Gulaga – and Gulaga National Park
Gulaga dominates the landscape around Tilba and Narooma and is of great cultural significance to the Yuin Aboriginals the traditional landowners of nearby Wallaga Lake and Gulaga National Park.
Gulaga – named Mount Dromedary by the passing Captain Cook because of its camel-shaped hump – was handed back to Yuin ownership and management by the NSW government in 2006.
Najanuga (Little Dromedary) is the smaller – but still striking – rock outcrop just to the east of Gulaga and Tilba.
It is also of cultural significance to the Yuin people.

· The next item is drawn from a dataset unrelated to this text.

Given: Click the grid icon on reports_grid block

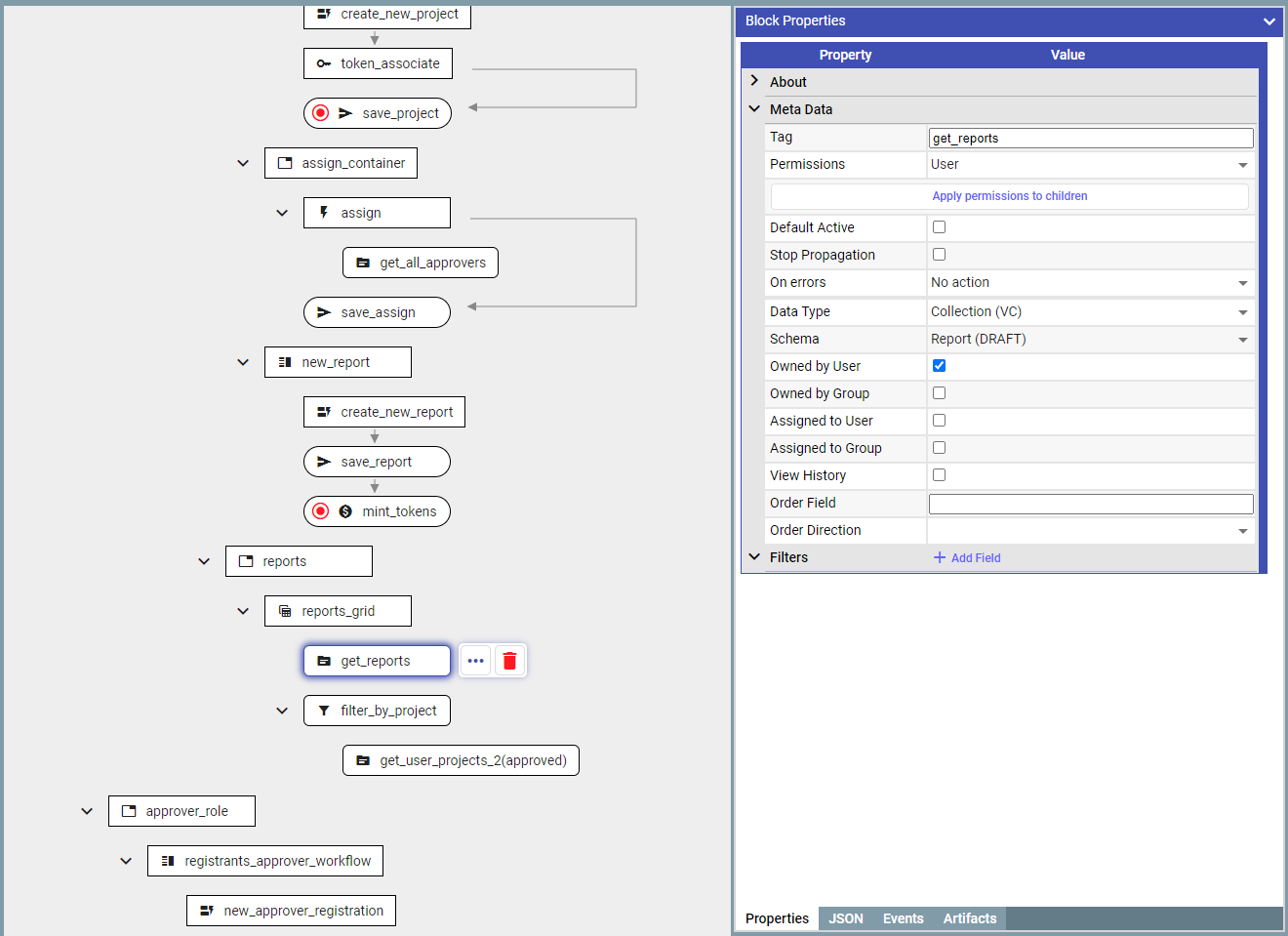Looking at the screenshot, I should (x=285, y=611).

Over 60 million years ago Gulaga was an active volcano and its peak was some 3 kms high. Now it is less than 1000m high but still offers spectacular views over the surrounding lakes and countryside, rainforest walks and old mining tracks to explore.
This impressively forested mountain was the site of extensive gold mining which led to the development of the historic Tilba settlements. Read more about the Tilba settlements.
Exploring Gulaga is worth devoting at least half a day to. Walking the track from Pam’s Store at Tilba Tilba to the summit and back (11km round trip) is actually not as difficult as it might look – and the rainforest, wildlife, granite outcrops and views are definitely worth the effort.